The concatenation of two expressions (which is really an "invisible" binary operator) means horizontal gluing: EF matches a rectangle whose left side matches E and right side matches F. The border between E and F may go anywhere in the rectangle, and the expressions may even have zero width. Here's again a picture:

+----+-------+
|    |       |
| E  |   F   |
|    |       |
+----+-------+

Thus, \a+\b matches an n×1 rectangle, where n ≥ 2, the rightmost character is a b, and the other are as. The expression \a+\b\a+ matches one b surrounded by one or more as on both sides.

Let's try out this grammar! Grime has an online interpreter hosted by Dennis from PPCG. Paste the expression \a+\b\a+ on the Code box (which corresponds to the grammar file), the string ababaa to the Input box (which corresponds to the pattern file), and click Run. The result in the Output box should be abaa, the first matching sub-rectangle that Grime found in the pattern string (it tries large rectangles first, so abaa matches before anything else).

The grammar file may contain option flags, which are reparated from the main grammar by a backtick. If you modify the grammar into a`\a\b+, the output will list all matched sub-rectangles instead of just the first. Also, n`\a\b+ counts the number of matches, and e`\a\b+ matches the entire pattern against the expression, producing 0 for "no match" in our case.

Vertical Concatenation

In addition to gluing rectangles side by side, Grime allows them to be glued on top of each other. The operator / is vertical concatenation: E/F matches a rectangle whose top part matches E and bottom part matches F. Also, E/+ matches one or more Es stacked vertically on top of each other. Analogously to the horizontal case, the parts may have different heights, but their widths must match.

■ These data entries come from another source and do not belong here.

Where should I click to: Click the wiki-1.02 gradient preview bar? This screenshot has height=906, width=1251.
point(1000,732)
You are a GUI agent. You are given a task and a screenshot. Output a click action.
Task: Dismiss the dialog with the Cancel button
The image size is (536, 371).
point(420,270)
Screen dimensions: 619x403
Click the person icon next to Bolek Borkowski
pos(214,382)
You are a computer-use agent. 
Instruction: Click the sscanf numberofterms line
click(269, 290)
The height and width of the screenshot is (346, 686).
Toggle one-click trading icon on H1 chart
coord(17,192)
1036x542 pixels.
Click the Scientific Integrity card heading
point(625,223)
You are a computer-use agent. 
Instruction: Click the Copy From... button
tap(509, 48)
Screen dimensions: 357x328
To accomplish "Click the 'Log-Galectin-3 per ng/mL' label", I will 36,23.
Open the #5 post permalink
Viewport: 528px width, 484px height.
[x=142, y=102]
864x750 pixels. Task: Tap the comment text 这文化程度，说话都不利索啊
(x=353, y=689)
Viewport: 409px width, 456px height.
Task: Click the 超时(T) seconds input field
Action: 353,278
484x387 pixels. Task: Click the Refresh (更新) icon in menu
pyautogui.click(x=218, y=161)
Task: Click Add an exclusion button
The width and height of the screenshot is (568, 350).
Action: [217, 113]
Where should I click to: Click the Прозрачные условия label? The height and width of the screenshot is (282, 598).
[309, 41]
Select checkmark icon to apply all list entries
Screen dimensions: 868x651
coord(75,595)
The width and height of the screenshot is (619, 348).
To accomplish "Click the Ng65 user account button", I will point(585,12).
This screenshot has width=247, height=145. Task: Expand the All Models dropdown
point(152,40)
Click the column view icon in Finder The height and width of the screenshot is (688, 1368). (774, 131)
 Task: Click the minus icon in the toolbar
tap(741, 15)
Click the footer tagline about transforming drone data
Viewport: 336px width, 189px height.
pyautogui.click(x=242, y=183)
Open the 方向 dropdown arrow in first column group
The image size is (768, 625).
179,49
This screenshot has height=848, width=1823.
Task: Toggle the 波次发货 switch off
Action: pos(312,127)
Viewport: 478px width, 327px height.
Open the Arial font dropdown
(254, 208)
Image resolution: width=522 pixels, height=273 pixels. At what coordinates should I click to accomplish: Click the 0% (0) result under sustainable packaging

Let's put the vertical concatenation operators into action! Consider the expression \a\b+/\d+. The / has lower precedence than horizontal concatenation, so it will be parsed as (\a\b+)/(\d+). On the left, we have the expression \a\b+, which matches an n×1 rectangle consisting of an a and then one or more bs. On the right, we have \d+, which matches an n×1 rectangle consisting of one or more ds. Their vertical concatenation matches an n×2 rectangle like

abbb
dddd

Let's make a vertical repetition of this pattern. We can use parentheses for grouping, so (\a\b+/\d+)/+ does the job: it matches patterns like

abbb
dddd
abbb
dddd
abbb
dddd

where the above n×2 pattern is repeated one or more times.

Excercise

Write an expression that matches any n×m rectangle, where n≥3 and m≥3, that consists entirely of as with the exception of one b that doesn't touch the borders. Like this:

aaaaa
aaaba
aaaaa
aaaaa

Character Classes

Similarly to regular expressions, Grime supports character classes defined by brackets []. The expression […] matches any 1×1 pattern whose character occurs inside the brackets. It is effectively a disjunction of literals, but with a more terse syntax.1 For example [abcdr] matches either a, b, c, d or r. Hyphens can be used to shorten ranges of characters, so the above is equivalent to [a-dr]. The comma is used to define negative characters that are excluded from the class. For example, [a-z,aeiou] matches all lowercase English consonants, since we excluded the vowels. If no non-negative characters are listed, as in [,asdf], the resulting class will match all characters except the negative ones. The characters []-,\ have to be escaped with backslashes inside the character class construct.

Excercise

Write an expression that matches any n×m rectangle, where n≥2 and m≥2, that contains only vowels on its left and bottom borders, and only consonants everywhere else. Like this:

anrbz
ejhjp
egghw
eaaio

Logical Operators

Expressions can also be combined using logical conjunction (E&F) or disjunction (E|F), which behave as expected. For example, \a+|\a/+ matches either an n×1 or 1×n rectangle of as. Note that the logical operations only work on expressions, not operators, so you cannot do \a(+|/+) or something similar. Disjunction has higher precedence than conjunction, so E&F|G is parsed as (E&F)|G. Logical negation is denoted by the exclamation mark: E! matches whenever E does not match.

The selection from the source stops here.